Changes (client/transport/stdio.go)

  1. closeDone() with sync.Once — safely closes the done channel from multiple goroutines without panicking on double-close.
  2. readResponses calls closeDone() on exit — EOF or read error now immediately unblocks all in-flight SendRequest calls.
  3. SendRequest selects on <-c.done — both in the pre-check and in the response-wait select, returning ErrTransportClosed immediately when the server dies. Drains responseChan first to avoid dropping a valid response delivered just before the done channel closed.
  4. SendNotification gets matching done/ctx pre-check — consistency with SendRequest.
  5. Close() uses closeCleanupOnce — always performs resource cleanup (stdin, stderr, cmd.Wait) even when readResponses already called closeDone(), preventing FD leaks and zombie processes. The old early-return guard on <-c.done would skip cleanup entirely.
  6. Export ErrTransportClosed sentinel — enables callers to use errors.Is(err, transport.ErrTransportClosed) for proper error handling.

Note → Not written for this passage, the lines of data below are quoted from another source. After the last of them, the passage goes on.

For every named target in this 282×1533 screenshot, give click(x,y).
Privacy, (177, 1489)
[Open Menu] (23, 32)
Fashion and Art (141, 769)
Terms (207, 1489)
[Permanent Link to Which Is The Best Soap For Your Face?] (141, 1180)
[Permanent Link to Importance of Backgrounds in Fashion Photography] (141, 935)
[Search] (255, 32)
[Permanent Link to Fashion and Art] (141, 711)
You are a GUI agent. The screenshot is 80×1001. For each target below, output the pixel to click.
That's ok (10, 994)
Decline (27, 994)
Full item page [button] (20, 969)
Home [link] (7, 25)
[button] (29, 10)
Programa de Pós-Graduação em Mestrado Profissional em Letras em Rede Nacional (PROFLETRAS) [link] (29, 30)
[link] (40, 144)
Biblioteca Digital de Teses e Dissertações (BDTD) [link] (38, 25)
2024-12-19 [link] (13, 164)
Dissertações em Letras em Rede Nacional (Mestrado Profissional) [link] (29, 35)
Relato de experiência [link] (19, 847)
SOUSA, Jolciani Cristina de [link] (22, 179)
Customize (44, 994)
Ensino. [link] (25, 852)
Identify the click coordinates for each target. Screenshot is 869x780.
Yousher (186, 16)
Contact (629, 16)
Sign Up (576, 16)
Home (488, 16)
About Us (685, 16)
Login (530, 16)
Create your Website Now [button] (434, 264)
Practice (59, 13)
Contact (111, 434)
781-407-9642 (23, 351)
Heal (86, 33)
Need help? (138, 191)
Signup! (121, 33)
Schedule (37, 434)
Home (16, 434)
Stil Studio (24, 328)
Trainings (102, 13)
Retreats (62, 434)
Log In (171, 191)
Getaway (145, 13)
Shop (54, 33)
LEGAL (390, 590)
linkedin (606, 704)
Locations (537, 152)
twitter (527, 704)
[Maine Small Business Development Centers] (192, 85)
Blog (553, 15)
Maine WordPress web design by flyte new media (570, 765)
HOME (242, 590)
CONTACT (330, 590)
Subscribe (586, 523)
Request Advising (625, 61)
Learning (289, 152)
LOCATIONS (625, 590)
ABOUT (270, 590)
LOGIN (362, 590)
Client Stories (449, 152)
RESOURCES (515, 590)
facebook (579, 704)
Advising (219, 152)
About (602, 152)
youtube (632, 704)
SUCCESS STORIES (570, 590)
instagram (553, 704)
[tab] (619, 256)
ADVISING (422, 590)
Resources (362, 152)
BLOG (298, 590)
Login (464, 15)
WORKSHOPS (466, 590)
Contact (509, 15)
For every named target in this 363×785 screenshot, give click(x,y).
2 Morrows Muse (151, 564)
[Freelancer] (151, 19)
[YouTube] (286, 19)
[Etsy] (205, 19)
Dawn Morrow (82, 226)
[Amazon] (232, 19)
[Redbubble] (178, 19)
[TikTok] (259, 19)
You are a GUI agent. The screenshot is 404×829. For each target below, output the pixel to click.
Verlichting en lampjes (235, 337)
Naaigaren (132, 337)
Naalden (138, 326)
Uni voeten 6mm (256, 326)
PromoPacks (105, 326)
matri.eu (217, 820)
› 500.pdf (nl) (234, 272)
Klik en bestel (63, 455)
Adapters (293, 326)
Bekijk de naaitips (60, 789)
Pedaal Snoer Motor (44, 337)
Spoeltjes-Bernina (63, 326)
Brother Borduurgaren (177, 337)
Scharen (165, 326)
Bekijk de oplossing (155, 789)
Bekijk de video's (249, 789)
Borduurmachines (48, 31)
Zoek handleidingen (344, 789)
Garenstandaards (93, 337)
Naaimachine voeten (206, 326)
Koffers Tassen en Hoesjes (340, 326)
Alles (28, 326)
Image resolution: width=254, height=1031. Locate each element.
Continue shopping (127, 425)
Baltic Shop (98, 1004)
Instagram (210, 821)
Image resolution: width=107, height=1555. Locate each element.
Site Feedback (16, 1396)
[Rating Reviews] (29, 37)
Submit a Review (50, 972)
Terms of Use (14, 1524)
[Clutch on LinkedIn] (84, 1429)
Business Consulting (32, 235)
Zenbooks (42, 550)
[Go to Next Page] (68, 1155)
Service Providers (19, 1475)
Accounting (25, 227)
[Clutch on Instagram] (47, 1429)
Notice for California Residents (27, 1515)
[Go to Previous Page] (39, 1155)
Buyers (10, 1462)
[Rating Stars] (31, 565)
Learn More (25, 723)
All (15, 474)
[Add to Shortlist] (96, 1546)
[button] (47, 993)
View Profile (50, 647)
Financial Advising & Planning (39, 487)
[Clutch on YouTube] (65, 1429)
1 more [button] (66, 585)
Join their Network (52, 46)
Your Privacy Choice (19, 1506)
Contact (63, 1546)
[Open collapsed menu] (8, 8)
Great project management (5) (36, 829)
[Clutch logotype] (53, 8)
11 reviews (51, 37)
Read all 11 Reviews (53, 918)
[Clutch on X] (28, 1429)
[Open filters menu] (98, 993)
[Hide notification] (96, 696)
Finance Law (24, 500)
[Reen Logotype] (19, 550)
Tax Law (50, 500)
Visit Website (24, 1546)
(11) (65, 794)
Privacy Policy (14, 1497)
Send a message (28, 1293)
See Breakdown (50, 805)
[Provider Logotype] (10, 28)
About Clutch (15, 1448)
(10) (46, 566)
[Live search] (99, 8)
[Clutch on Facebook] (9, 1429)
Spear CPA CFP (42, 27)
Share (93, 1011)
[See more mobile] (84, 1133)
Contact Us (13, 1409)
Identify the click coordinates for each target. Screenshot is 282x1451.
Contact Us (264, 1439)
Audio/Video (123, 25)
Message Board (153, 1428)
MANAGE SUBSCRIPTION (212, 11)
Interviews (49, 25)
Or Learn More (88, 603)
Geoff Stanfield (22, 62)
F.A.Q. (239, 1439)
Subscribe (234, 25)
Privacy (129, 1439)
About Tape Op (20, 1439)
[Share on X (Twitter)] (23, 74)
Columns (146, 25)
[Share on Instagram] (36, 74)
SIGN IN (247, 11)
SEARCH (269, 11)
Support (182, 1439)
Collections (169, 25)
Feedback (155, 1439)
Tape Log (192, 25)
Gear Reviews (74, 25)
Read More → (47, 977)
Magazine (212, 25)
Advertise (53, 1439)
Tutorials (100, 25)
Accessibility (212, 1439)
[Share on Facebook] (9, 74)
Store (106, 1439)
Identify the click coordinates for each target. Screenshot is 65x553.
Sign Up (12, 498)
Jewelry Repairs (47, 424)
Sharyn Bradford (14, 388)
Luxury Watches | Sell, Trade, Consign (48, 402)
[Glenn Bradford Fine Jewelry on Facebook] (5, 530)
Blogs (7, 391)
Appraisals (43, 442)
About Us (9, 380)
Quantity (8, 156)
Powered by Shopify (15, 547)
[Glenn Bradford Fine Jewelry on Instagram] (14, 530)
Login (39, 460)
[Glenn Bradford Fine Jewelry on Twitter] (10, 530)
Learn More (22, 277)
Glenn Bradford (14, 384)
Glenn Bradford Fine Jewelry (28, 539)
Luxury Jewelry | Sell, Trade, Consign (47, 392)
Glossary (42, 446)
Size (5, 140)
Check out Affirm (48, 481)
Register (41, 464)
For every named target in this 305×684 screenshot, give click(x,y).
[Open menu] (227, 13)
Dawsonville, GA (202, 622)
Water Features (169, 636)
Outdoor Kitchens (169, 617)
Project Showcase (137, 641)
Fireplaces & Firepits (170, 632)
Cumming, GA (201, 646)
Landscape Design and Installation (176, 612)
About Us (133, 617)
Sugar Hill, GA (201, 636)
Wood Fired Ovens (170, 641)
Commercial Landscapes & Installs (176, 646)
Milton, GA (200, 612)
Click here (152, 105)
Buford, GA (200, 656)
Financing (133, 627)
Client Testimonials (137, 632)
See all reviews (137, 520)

Tests (client/stdio_test.go) — 8 new test functions

Test What it verifies
TestStdio_SendRequestReturnsWhenTransportCloses SendRequest unblocks automatically on server death (EOF)
TestStdio_SendRequestReturnsImmediatelyWhenAlreadyClosed Pre-check returns ErrTransportClosed immediately
TestStdio_SendNotificationReturnsWhenTransportClosed SendNotification returns ErrTransportClosed after Close()
TestStdio_SendNotificationReturnsWhenContextCancelled SendNotification returns ctx.Err() when context cancelled
TestStdio_ConcurrentCloseDoesNotPanic 10 concurrent Close() calls don't panic (sync.Once safety)
TestStdio_CloseCleanupRunsAfterReadResponsesCloseDone Close() still cleans up FDs after readResponses already called closeDone()
TestStdio_ConcurrentRequestsAllReceiveResponses 50 parallel requests all get correct responses (response routing stress test)
TestStdio_ConcurrentRequestsUnblockOnServerDeath 20 parallel in-flight requests all unblock on server death

Type of Change

  • Bug fix (non-breaking change that fixes an issue)

Checklist

  • My code follows the code style of this project
  • I have performed a self-review of my own code
  • I have added tests that prove my fix is effective or that my feature works
  • I have updated the documentation accordingly

Additional Information

Reproducing the bug: Any SendRequest call through the stdio transport will hang indefinitely if the server process exits before responding. This is easy to trigger with short-lived or crashing servers, and there's no workaround other than using a context with a timeout (which still leaks the goroutine).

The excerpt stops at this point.